Conscientes de que la modernidad fue garantía de progreso, aunque hoy venimos comprobando que puede dar pasos atrás, se renuncia a la pelea —lucha de clases lo llamarán algunos— para bajar los brazos rendidos ante tendencias que se antojan gigantes: la revolución tecnológica, la globalización, la crisis climática, los movimientos migratorios, etc. Se abona así una actitud determinista y fatalista y se renuncia a la transformación social olvidando algo fundamental, que es que las sociedades cambian todos los días, y en momentos convulsos como ha sido esta pandemia, mucho más.

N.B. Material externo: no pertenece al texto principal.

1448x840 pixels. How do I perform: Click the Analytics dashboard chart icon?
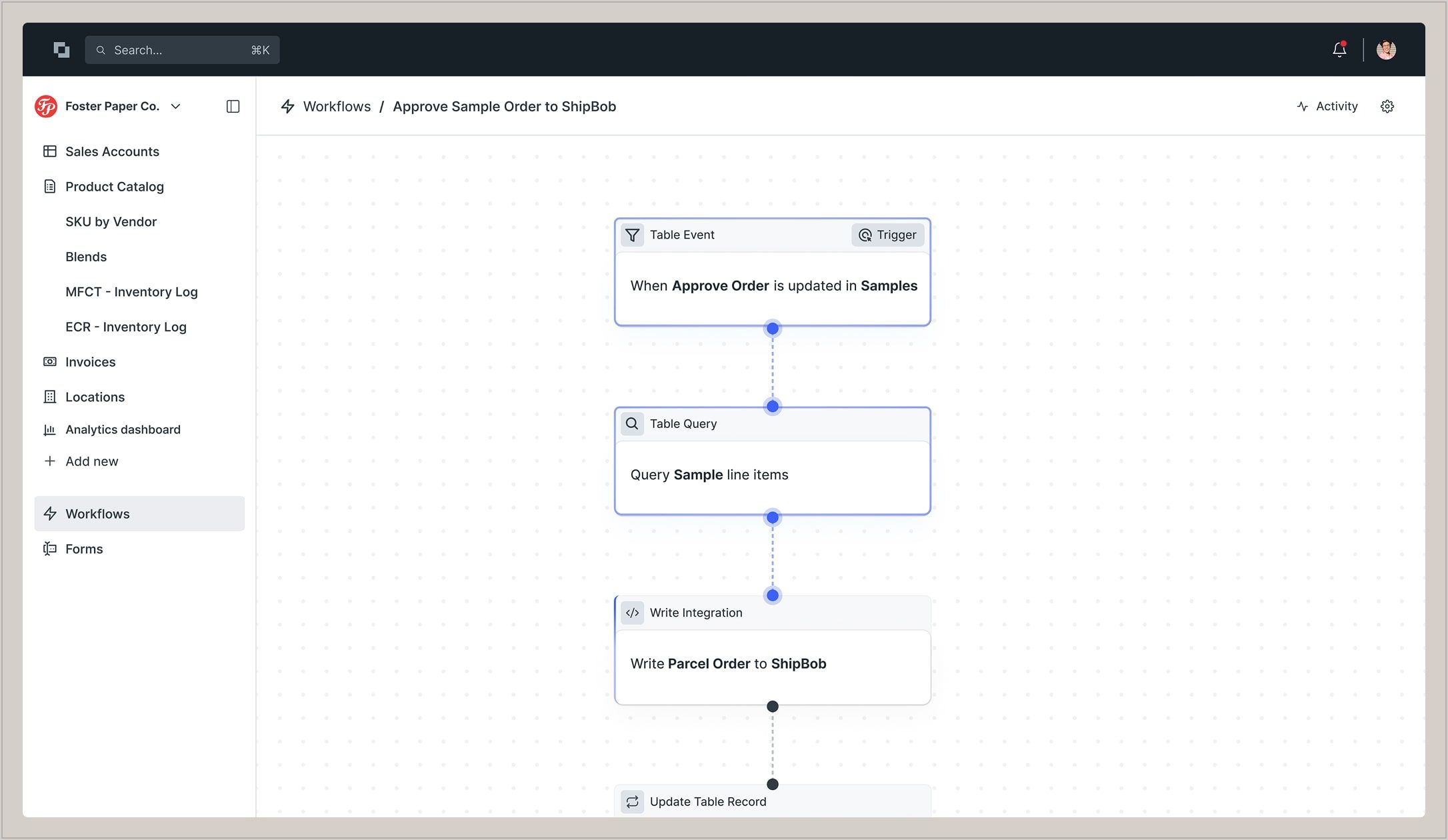coord(49,429)
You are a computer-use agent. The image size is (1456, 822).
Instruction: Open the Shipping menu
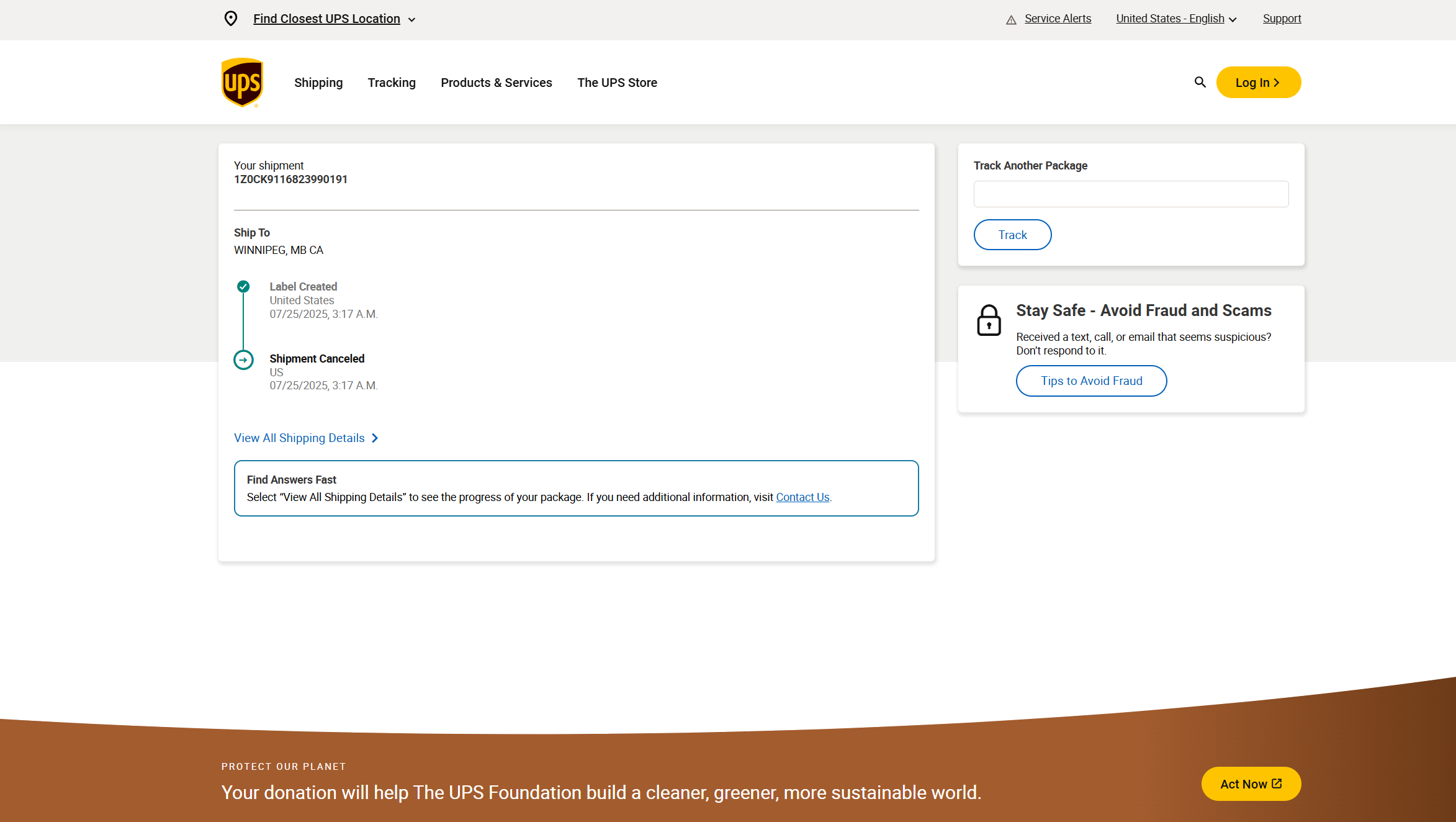click(x=318, y=83)
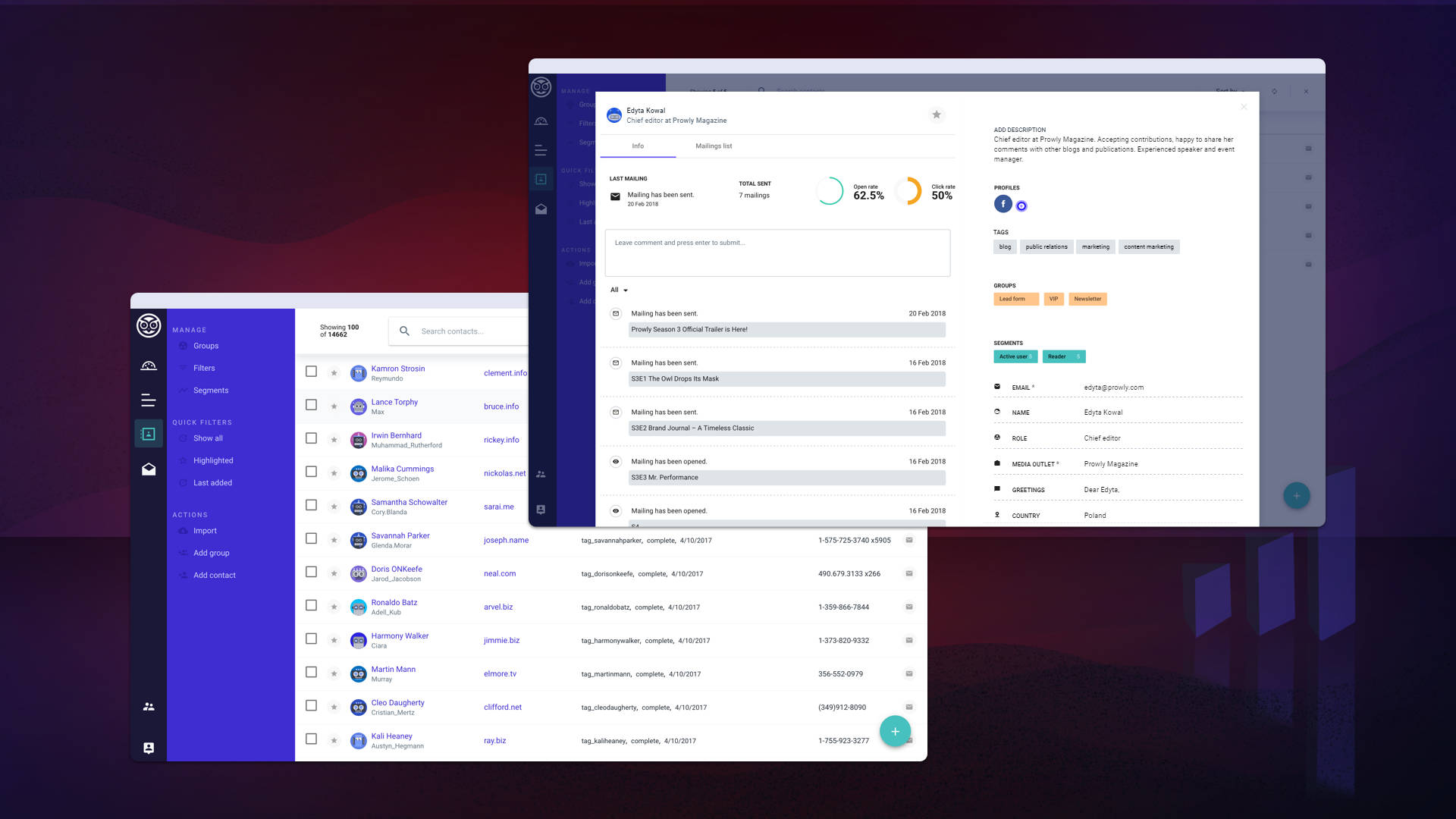Switch to the Mailings list tab
This screenshot has height=819, width=1456.
click(713, 146)
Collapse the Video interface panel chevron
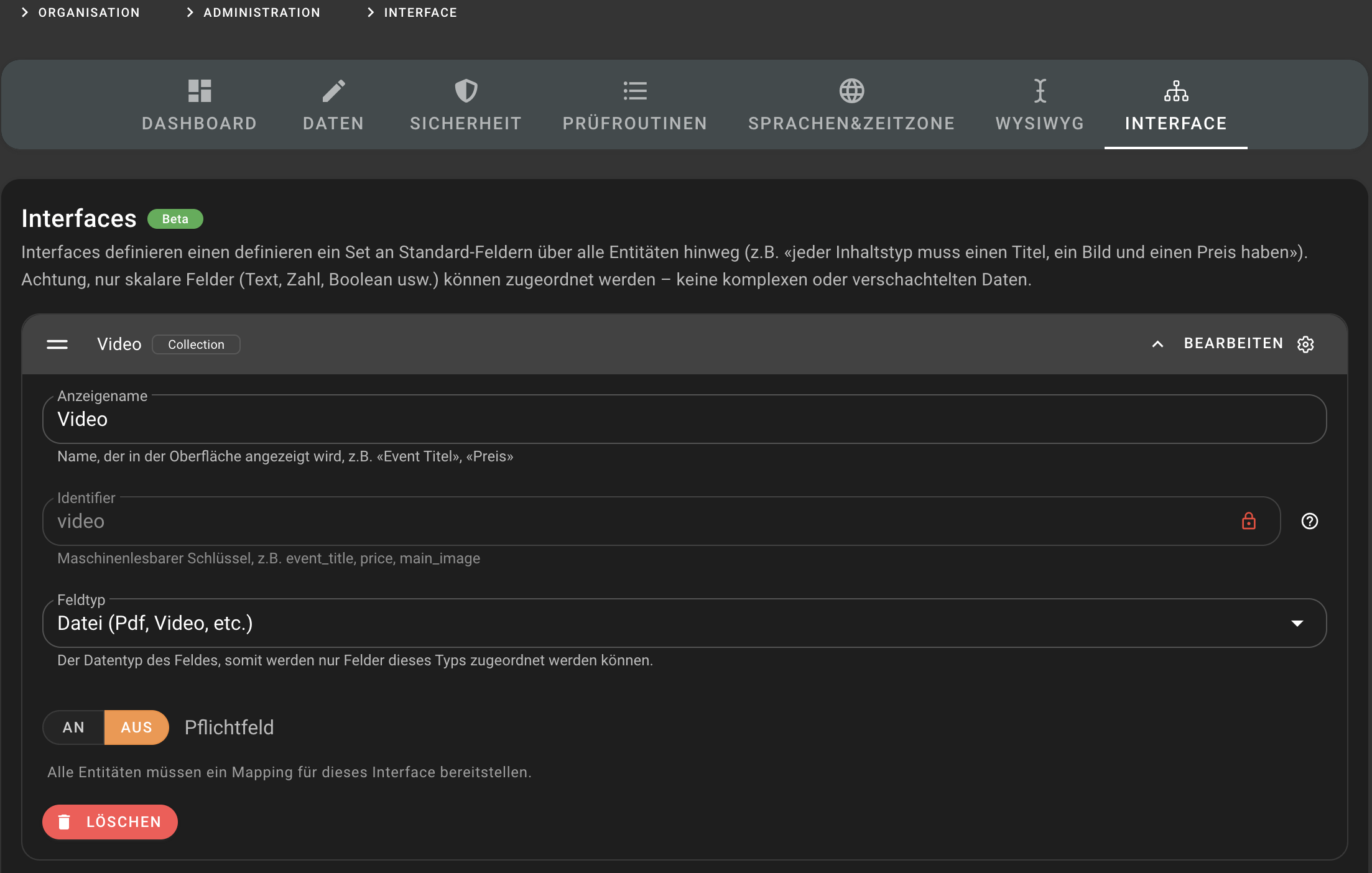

El modelo de globalización, el paradigma neoliberal, la minimización del Estado y el desprestigio de lo público, ideas triunfantes hace apenas tres años, están todas hoy en cuestión, incluso por parte de algunos de quienes con más ahínco las defendían. ¿Cómo se puede renunciar al cambio social en plena era de cambios y abandonarse a una suerte de apocalipsis inevitable?  Lo dice Sloterdijk en esta entrevista: “La democracia necesita un mínimo elemento de esperanza en que las cosas mejorarán en el futuro o al menos que las pérdidas no serán demasiado importantes”. Es una invitación a modelar el porvenir estudiando, trabajando, creando, imaginando y luchando por todo aquello —libertades, derechos, dignidad— que, tengámoslo claro, ni los jóvenes ni nadie tienen garantizado de antemano. Tampoco perdido.